Administrative costs

8

(25)

17

Other operating income

12

Operating profit

29

Exceptional item

(10)

Interest payable

(4)

Profit on ordinary activities before tax

15

Taxation on profit on ordinary activities

(3)

12

Ordinary dividend – paid

(4)

Retained profit for year

8

Balance sheet as at 31 December 1998

Fixed assets – tangible

30

goodwill

7

37

Current assets

31

Creditors: amounts falling due within one year

(12)

Net current assets

19

Total assets less current liabilities

36

Creditors: amounts falling due after more than one year

(10)

46

Capital and Reserves

Called up share capital –

Ordinary shares of £1

10

Share premium account

4

Profit and loss account

32

46

(i) Cable, a public limited company, acquired 30% of the ordinary share capital of Baden at a cost of £14 million on 1 January 1997. The share capital of Baden has not changed since acquisition when the profit and loss reserve of Baden was £9 million.

(ii) At 1 January 1997 the following fair values were attributed to the net assets of Baden but not incorporated in its accounting records.

£m

Tangible fixed assets

30

(carrying value £20m)

Goodwill (estimate)

10

Current assets

31

Creditors: amounts falling due within one year

20

Creditors: amounts falling after more than one year

8

(iii) Guy, an associated company of Cable, also holds a 25% interest in the ordinary share capital of Baden. This was acquired on 1 January 1998.
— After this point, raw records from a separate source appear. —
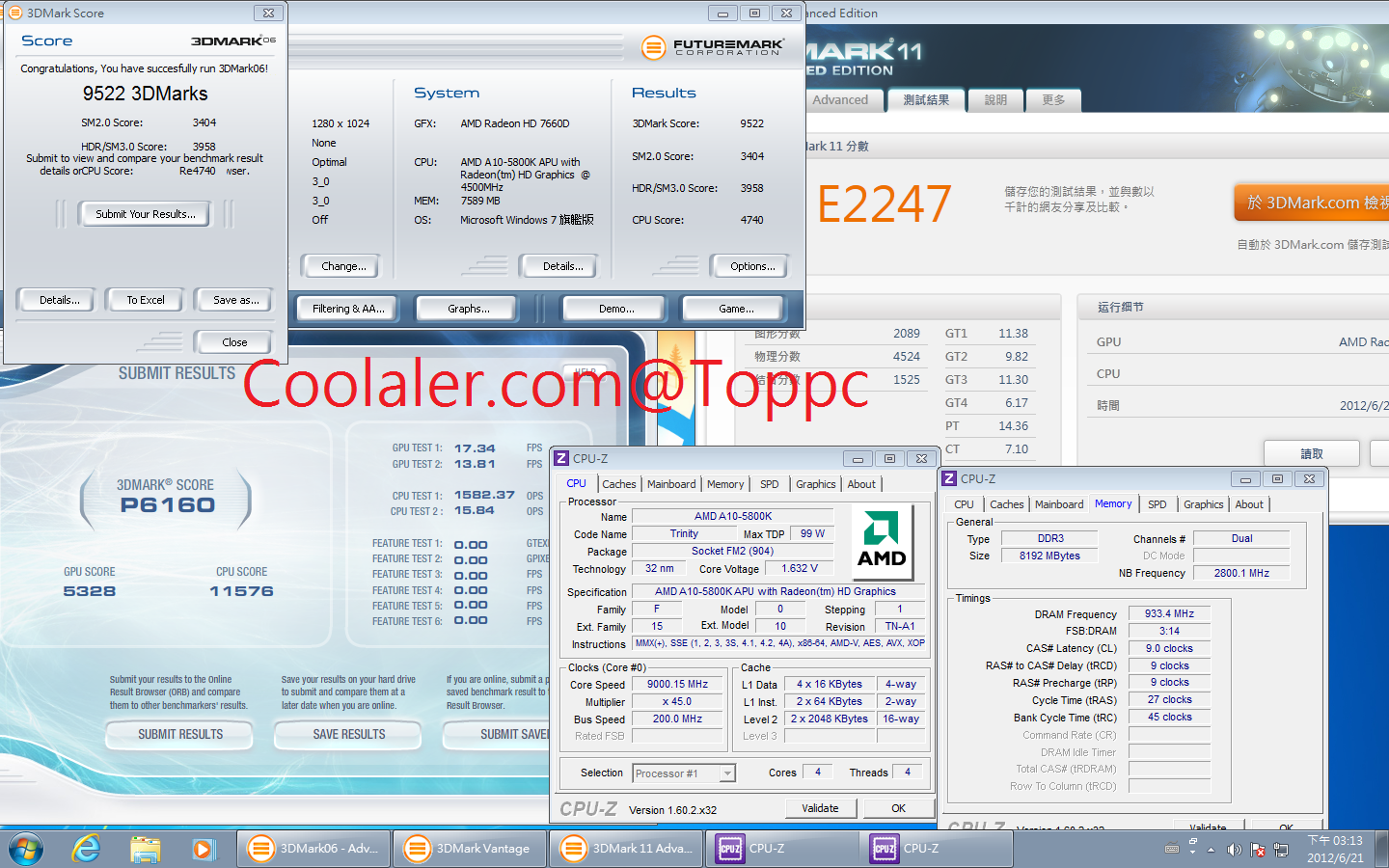The width and height of the screenshot is (1389, 868).
Task: Select the Advanced tab in 3DMark 11
Action: [x=839, y=100]
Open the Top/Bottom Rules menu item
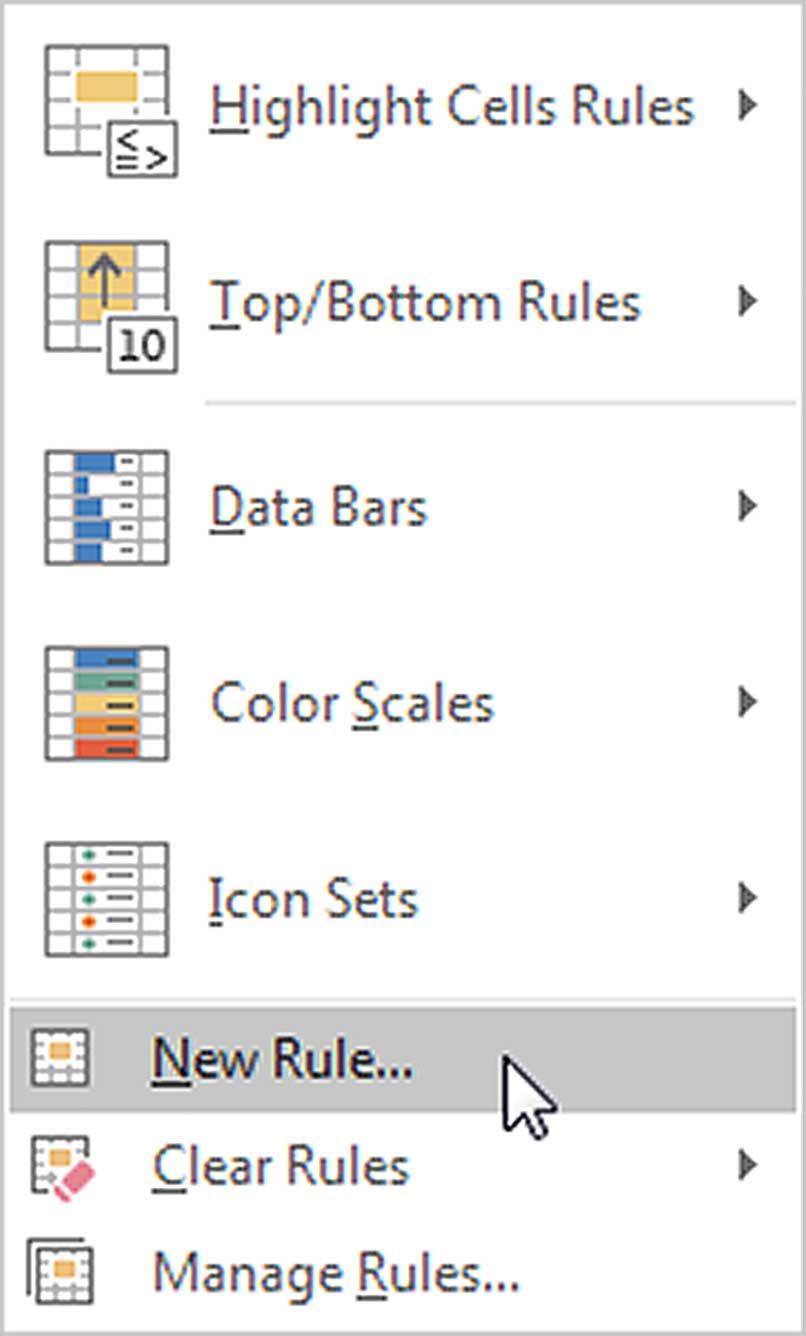The width and height of the screenshot is (806, 1336). click(x=403, y=304)
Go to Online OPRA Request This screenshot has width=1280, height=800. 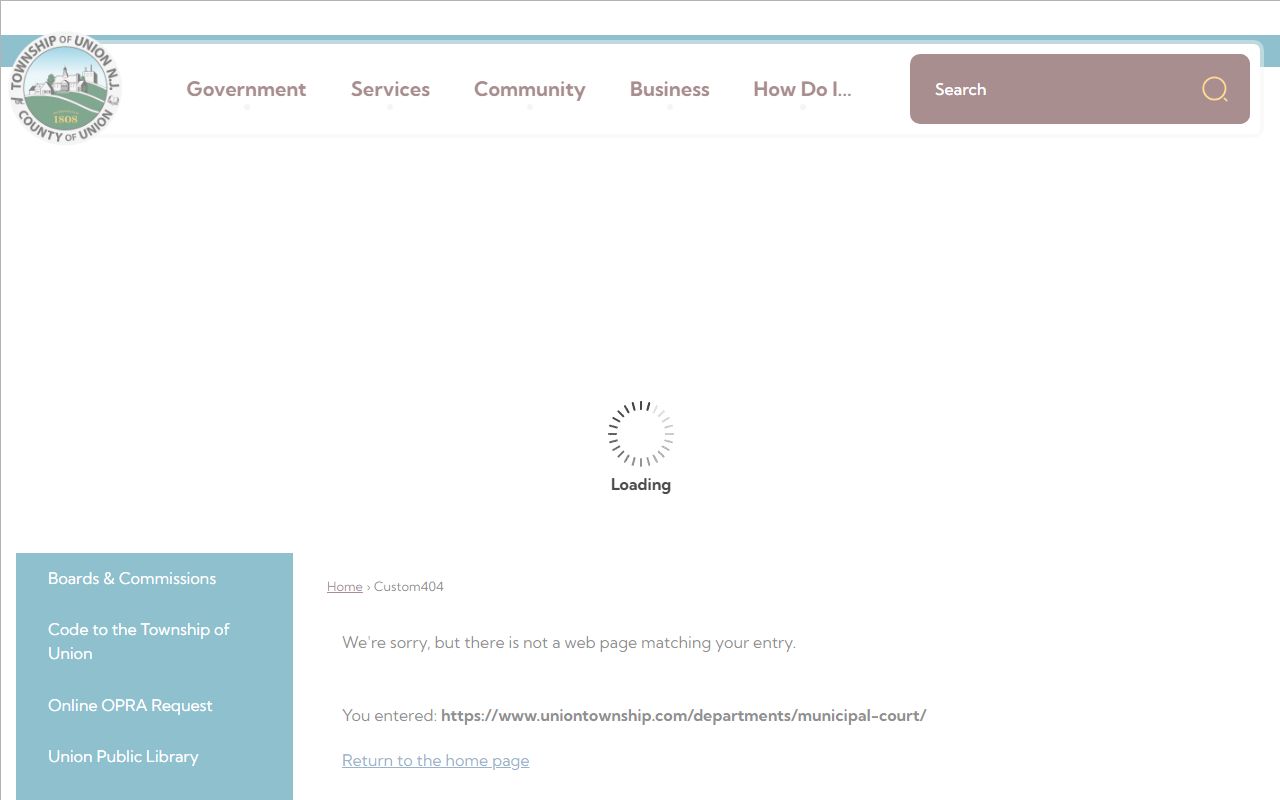pos(130,705)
(iv) During the year to 31 December 1998, Baden sold goods to Cable to the value of £35 million. The inventory of Cable at 31 December 1998 included goods purchased from Baden on which the company made a profit of £10 million.

(v) The policy of all companies in the Cable Group is to amortise goodwill over four years and to depreciate tangible fixed assets at 20% per annum on the straight line basis.

(vi) Baden does not represent a material part of the group and is significantly less than the 15% additional disclosure threshold required under FRS 9 Associates and Joint Ventures.

Required:

(i) Show how the investment in Baden would be stated in the consolidated balance sheet and profit and loss account of the Cable Group under FRS9 Associates and Joint Ventures, for the year ended 31 December 1998 on the assumption that Baden is an associate.

(ii) Show how the treatment of Baden would change if Baden was classified as an investment in a joint venture.